All of the factors you can name contribute to the difference. All I'm saying is that if you take an instrument designed to maximize the length of a Bb tube (at a desired quality of sound and intonation), and then do nothing but make the tube longer, the resulting overtone series will not line up as it did on the Bb tube. You have to make other adjustments to bore/MP/bell/rate of bore increase.

From here, we can notice that trombones are DESIGNED to do exactly what I'm complaining about! That is, a trombone is a real-time "change of length" instrument, where the part that's changing is CONSISTENT in its construction. First of all (I play trombone), the trombone DOES have slight issues with this is the slide goes out...everything in the overtone series gets more unpredictable, to the point where the higher partials are practically useless. (That's OK, because the higher ones exist as lower partials in higher positions...just like long vs short valve combination) Trombonist's compensate for this by using the infinite tuning slide in front of their faces. Valve players have no such luxury, and it makes them tired.

A trombone is a cylindrical instrument. Bugles are conical! (At least, that's what we're told, lol)

Now we play Trumpets.
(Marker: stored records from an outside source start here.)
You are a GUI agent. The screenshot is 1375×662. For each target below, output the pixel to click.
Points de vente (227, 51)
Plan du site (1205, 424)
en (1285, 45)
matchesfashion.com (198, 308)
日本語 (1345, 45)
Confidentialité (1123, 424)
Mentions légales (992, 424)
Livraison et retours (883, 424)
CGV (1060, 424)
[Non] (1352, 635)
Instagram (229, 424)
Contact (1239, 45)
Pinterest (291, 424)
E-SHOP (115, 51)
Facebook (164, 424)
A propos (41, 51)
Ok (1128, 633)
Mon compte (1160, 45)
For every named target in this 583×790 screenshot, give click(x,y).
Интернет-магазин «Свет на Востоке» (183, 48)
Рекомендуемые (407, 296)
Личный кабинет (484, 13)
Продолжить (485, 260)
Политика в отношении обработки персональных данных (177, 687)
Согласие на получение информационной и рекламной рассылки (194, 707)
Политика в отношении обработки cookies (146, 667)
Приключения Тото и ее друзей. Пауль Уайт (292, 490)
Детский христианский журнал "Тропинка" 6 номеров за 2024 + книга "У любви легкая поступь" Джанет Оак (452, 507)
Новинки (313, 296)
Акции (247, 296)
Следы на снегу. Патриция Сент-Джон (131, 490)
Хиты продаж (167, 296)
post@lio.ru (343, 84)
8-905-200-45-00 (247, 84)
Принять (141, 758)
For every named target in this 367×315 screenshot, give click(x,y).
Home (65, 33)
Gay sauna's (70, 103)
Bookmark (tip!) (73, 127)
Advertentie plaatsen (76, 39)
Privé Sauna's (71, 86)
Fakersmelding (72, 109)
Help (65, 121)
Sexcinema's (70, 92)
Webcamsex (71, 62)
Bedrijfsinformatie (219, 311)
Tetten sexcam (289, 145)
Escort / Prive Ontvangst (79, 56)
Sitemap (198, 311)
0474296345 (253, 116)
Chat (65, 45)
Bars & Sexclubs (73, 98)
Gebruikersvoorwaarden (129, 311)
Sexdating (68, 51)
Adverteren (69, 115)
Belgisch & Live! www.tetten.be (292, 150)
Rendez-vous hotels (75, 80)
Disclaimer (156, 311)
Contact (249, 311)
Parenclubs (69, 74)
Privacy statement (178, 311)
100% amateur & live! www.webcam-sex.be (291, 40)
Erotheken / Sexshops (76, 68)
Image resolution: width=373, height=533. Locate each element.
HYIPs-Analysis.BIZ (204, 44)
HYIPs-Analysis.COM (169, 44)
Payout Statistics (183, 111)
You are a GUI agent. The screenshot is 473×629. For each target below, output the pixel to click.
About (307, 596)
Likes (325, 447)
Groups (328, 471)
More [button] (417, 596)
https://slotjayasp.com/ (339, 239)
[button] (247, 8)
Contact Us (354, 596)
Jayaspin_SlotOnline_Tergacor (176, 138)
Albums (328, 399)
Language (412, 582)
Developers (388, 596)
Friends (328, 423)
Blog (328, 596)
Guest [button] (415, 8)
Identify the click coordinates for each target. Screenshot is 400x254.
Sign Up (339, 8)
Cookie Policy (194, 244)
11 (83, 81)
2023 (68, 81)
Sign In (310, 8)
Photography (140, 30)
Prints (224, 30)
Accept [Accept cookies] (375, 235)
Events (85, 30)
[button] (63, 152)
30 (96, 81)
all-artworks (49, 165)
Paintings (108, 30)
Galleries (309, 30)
Good ol' band-o-matic trumpets, and we've stopped pretending that "soprano bugles" are bugles.

SOME manufacturers DID try to make them conical, and those were rejected as not "projecting enough." (I have no examples; only recollections of conversations here and there, 15-20 years ago. I played low brass, which had clear conical tone [tuas/euphs] and less-conical tone [bari].)

Recall that "screech soprano playing" was practically a requirement BITD. Do you think they could get that sound on a Cornet? (A true[r] bugle!) HECK NO. Therefore, "soprano bugles" were NEVER BUGLES AT ALL.

Conclusion: Soprano bugles BITD had all of the problems of a trombonist trying to play their entire scale as if the slide were extended from 4th to 7th position.